To wrap up her time with the 2nd graders Ms. Light brought in a dance teaching artist, Margot
Toppen, to help the students develop their story into a dance. The inspiration for their dance
was the Native American dance called the Fancy dance or the Feather dance which is often
performed at pow wows. Wearing their masks, students embodied the characters that they
developed to tell a story through their own dance moves.
Ms. Light used to live and work in Oak Park and had a studio in the Oak Park Art District. Now
she is in Chicago. The focus of her art is on mixed-media, textural, and sculpturing art. For
instance, she says that when painting she likes to “make it pop out somehow.” She is also
interested in “incorporating writing into the arts.”

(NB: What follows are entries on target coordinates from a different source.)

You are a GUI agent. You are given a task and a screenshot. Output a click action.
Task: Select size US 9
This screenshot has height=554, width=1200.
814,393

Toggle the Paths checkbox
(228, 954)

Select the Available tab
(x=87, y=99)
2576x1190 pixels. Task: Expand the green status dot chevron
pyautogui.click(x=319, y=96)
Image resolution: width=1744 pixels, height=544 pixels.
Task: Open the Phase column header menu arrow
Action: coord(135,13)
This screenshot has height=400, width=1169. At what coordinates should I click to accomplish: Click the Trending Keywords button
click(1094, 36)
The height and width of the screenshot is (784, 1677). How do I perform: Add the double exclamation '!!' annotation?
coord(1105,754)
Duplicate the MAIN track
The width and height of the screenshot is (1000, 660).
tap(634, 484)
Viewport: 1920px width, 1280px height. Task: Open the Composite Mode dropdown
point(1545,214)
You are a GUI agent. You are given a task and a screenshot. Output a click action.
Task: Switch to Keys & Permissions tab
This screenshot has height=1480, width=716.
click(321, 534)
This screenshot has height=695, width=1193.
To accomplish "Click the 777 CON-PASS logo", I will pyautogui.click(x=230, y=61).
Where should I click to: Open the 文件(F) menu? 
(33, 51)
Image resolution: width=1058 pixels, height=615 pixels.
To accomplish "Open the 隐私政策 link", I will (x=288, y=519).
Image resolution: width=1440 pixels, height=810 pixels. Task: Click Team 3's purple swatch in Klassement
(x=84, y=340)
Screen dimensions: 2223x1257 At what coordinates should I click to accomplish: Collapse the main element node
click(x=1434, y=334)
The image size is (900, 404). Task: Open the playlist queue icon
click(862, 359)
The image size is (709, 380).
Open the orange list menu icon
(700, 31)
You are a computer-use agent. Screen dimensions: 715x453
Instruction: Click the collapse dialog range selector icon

When asked at the end of the project about their experience, several students said working with
the Vaseline was their favorite step. They also enjoyed painting and decorating the masks. For
Jackson T., wearing a garbage bag so he didn’t get his clothes messy was one of the project’s
highlights–just another way Ms. Light introduced everyday materials into their creative process.
Avery A. added that he liked the project, but “it was hard because of all of the steps.” Even with
sometimes numerous and messy steps though, Ms. Leahy said her students “really enjoyed [Ms.
Light] and were completely engaged throughout the entire experience.”